Scott Bowden, manager at Port Niantic Marina, met Andrew-Healy’s father 31 years ago, when Bowden was called to review an engine problem on the boat. He met her shortly after, and she has been his customer ever since. Bowden helped the family find a replacement engine for the boat’s original Kermath, a process that took close to five years. The replacement engine is a compact, inboard Universal diesel with 20 horses.
“It’s a big part of her life, that boat,” Bowden says of Andrew-Healy. “She’s one person in the boating community that really deserves to be applauded for staying with it over the years.”
Keeping such an old wooden boat seaworthy requires unwavering dedication to its structure. The first major restoration was in 1983 by Bert Smith, a shipwright at Port Niantic before most of the wooden boats disappeared from the water. He started working on Loafer when her keel was falling out. The entire bottom of the boat was removed that winter, and she was back in the water by summer. In 2016, Bowden introduced Andrew-Healy to Keith Chmura, a private shipwright, and he has since been in charge of the woodwork.
“We try to pick things to restore that we can get done in one season so we don’t have the boat out of the water for too long,” Chmura says. “Usually at some point a boat that age sits out for years and dries right out, but it has been in the water every single year for so long, and that is part of the reason it has lasted.”
One of his largest restorations to the boat was adding a plywood and fiberglass deck to stop leaks. He has also rebuilt all of the windows and added an aft deck. He is working on replacing planks on the bottom for the third year in a row.
Chmura says Loafer’s round-bottom, full-keel hull is built similarly to that of small sailboats. He thinks the boat may have even had a sail at one time. “Engines were relatively new then, and a lot of boats had sails on them because they didn’t trust the engines yet,” he says.
While the hull design is not overly complicated, it is challenging to work on a boat of this age. Andrew-Healy approaches the task differently than some other owners.
“A lot of people with boats like this end up building a new one and saying it’s the same model,” Chmura says. “That’s not what this project was about. Judy has a very strong bond with this 26-footer. She does not want a new boat.”
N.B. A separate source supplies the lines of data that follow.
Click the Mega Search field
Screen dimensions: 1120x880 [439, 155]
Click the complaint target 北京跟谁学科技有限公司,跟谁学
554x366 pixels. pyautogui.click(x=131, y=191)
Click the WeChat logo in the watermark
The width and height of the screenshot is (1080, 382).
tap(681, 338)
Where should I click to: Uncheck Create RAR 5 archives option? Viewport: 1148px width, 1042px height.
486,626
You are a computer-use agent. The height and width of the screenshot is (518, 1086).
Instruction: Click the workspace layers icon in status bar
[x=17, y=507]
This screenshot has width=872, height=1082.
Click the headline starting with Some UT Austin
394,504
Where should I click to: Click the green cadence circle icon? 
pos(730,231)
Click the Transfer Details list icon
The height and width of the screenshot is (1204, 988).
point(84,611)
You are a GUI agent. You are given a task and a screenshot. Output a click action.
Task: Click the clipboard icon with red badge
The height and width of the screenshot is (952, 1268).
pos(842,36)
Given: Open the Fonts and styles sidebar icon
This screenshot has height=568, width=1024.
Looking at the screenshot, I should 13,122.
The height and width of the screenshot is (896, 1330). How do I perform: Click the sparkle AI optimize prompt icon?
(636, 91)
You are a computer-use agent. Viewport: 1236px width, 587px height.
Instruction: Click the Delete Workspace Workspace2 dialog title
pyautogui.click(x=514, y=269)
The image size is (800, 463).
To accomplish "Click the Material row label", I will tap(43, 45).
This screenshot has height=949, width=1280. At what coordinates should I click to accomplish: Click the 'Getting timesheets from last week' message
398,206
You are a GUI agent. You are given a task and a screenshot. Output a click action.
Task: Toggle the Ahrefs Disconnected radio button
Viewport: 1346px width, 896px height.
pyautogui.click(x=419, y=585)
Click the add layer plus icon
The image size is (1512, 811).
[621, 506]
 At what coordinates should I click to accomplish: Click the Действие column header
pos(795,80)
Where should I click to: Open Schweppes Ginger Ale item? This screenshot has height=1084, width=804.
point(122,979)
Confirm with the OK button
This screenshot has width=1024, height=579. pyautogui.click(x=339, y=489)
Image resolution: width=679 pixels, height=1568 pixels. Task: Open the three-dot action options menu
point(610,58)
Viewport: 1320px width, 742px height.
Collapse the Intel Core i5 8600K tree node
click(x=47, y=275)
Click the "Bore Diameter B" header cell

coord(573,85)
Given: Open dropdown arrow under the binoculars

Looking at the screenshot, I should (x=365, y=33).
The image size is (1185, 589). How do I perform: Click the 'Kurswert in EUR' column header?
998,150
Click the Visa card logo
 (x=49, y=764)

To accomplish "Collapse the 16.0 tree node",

Chmura adds that he has to be careful to never take apart too much at once, because he would not be able to put it back together with the same wood. Luckily, Loafer is small enough that he doesn’t have to pull out the internal structure to get to any part of the boat.
Loafer’s restorations are not cheap, and Andrew-Healy works 50 hours a week on top of her job as a seamstress to pay for the repairs. She has also put her seamstress expertise to work on board, designing and sewing all the upholstery in the cabin, and the canvas cover on the aft deck.
And although Loafer keeps Andrew-Healy connected to her late parents, the boat has become the object of her affection independent from them, as well. The love affair came full circle when she married her husband, Joe, on board, right where her parents’ relationship blossomed. She planned a 1900-themed reception in honor of Loafer’s suspected year of construction, and Bowden made an appearance dressed as a sea captain from the era.
Wooden hulls have all but disappeared from the water, but Loafer persists. This compact boat with the 7-foot 6-inch beam may require more upkeep than a fiberglass hull, and she certainly takes her time while cruising, but as the people who love her know all too well, none of the modern builds can match her character.